What is clear about the plan is that ratepayers will remain on the hook for SME’s mismanagement and banks’ risky lending well into the future. Under the plan, SME would limp forward, buying power at an undisclosed price for at least a decade from Morgan Stanley, the banker and occasional power marketer, and repay its creditors by marking up the purchase price of that electricity.
We live in a time when certain financial institutions have grown accustomed to having government cover for their failures in lending. Taking a risk is supposed to be rewarded in this country — but only when those risky bets pay off. Too often, when risky bets fail, the gamblers nevertheless get paid a reward they do not deserve. SME is becoming the pre-eminent Montana-based example of this phenomenon.

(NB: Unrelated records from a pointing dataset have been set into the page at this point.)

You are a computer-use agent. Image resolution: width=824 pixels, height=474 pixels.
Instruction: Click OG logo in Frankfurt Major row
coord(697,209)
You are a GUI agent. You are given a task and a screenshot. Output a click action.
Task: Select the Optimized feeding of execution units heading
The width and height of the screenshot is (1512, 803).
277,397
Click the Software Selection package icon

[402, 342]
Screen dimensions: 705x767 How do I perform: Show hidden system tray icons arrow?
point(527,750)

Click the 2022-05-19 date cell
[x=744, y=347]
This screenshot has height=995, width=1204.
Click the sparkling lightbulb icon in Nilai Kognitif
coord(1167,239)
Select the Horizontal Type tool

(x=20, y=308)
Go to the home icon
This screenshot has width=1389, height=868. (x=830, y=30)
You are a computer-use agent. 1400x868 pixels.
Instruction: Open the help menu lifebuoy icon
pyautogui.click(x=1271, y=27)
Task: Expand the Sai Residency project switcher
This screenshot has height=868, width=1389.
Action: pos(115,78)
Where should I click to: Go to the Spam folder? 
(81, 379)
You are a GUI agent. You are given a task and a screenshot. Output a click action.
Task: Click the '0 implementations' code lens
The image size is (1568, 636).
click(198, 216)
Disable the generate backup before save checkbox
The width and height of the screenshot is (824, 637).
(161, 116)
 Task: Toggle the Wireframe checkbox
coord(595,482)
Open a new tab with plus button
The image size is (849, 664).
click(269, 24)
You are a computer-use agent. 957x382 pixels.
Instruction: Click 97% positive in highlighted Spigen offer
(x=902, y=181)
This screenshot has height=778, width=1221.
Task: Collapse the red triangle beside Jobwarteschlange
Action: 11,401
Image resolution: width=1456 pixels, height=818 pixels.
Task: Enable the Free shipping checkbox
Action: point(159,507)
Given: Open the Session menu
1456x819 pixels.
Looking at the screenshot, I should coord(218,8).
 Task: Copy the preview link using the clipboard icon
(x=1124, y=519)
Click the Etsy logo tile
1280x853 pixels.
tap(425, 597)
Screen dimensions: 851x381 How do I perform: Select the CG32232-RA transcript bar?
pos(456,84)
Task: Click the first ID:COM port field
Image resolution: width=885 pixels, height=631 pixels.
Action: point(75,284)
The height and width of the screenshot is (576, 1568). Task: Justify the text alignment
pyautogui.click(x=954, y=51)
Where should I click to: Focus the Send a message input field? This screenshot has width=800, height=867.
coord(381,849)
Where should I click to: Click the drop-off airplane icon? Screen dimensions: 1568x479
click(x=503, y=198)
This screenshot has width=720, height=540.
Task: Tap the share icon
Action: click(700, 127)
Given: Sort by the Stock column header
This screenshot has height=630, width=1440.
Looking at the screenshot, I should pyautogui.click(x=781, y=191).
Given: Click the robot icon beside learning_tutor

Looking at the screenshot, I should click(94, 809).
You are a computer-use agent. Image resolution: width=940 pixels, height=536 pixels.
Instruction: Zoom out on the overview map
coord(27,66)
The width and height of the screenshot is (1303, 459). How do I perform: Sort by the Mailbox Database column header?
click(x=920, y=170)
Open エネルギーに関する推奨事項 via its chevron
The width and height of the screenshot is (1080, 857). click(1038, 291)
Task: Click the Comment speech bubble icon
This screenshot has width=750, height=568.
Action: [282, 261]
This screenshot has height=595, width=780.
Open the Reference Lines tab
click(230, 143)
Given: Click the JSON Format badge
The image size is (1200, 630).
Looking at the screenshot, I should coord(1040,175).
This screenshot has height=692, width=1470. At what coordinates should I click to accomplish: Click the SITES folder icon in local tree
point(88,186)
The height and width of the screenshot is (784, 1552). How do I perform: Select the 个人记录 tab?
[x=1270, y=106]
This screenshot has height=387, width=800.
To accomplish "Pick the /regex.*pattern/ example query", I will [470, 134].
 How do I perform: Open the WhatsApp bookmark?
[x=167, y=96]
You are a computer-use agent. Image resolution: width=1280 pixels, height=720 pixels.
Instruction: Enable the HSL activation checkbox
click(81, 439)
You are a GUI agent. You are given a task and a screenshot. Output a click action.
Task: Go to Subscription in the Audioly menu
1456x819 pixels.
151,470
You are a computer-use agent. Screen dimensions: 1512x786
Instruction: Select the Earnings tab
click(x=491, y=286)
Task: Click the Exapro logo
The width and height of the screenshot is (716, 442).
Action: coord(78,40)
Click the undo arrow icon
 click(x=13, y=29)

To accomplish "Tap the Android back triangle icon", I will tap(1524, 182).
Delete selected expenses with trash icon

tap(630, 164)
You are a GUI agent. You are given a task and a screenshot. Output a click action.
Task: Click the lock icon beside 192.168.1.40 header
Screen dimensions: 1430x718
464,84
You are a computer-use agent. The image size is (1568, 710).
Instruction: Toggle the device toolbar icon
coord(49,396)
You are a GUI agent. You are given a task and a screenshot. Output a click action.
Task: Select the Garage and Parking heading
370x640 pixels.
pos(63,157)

When SME secured financing to build its power plant, utilities like NorthWestern Energy and Basin Electric Power Cooperative were getting loans at 4 or 5 percent interest. Meanwhile, SME signed a deal with Prudential Insurance on a loan at 8 percent interest — essentially double the interest rate a steady utility would command.
This alone suggests that Prudential knew it was taking a substantial risk. Perhaps they had been reading the papers.
After all, at the time the loan was made, SME was plagued by mismanagement, buying more power than it ever would need for its customers, and racked by poor governance decisions, making sudden, bizarre decisions and excluding the city of Great Falls and members of the public from its business meetings. Yellowstone Valley Electric Co-op, SME’s largest customer, had sued it to get out of its contract, which it since has done.
All of this clearly was a warning sign to the lender, and that is why SME’s interest rate was sky high. Were SME to have been successful, the reward for Prudential’s taking that risk would have been interest payments of about $120 million during the life of the loan, rather than at just over $50 million that a loan at half the rate would have commanded. The bankruptcy plan absolves the lenders of their responsibility for risk. Instead, the plan treats the city of Great Falls and rural electric co-operatives like a bottomless piggybank, whose future rates paid to SME can include rate adders to fund the lenders’ risky loans.
Thankfully, there is a simple solution to all of this, which is to saddle the lenders with the risk that they signed up for to begin with.
SME’s one hard asset is the Highwood Generating Station, a power plant that cost SME nearly $100 million (according to its books), but which is actually worth less than half that, because of a variety of factors from its location on the transmission system, to its lack of efficiency, to the fact that it is priced out of the market by lower-cost sources of energy. In a bankruptcy process that would be as fair as it is simple, SME’s lenders would get the power plant — and nothing more.
SME’s members, meanwhile, could get on with their lives. Electric City Power, which has lost millions of dollars that otherwise could be spent on city programs that actually serve citizens of Great Falls, would finally go out of business.
And the rural co-ops could sign up with more responsible, well-managed co-ops to provide certainty about where they’ll get their power in the future.
This bankruptcy plan says very little, but if approved by the court, it’ll mean one thing: Taxpayers in Great Falls and ratepayers in rural Montana will be on the hook for years to come.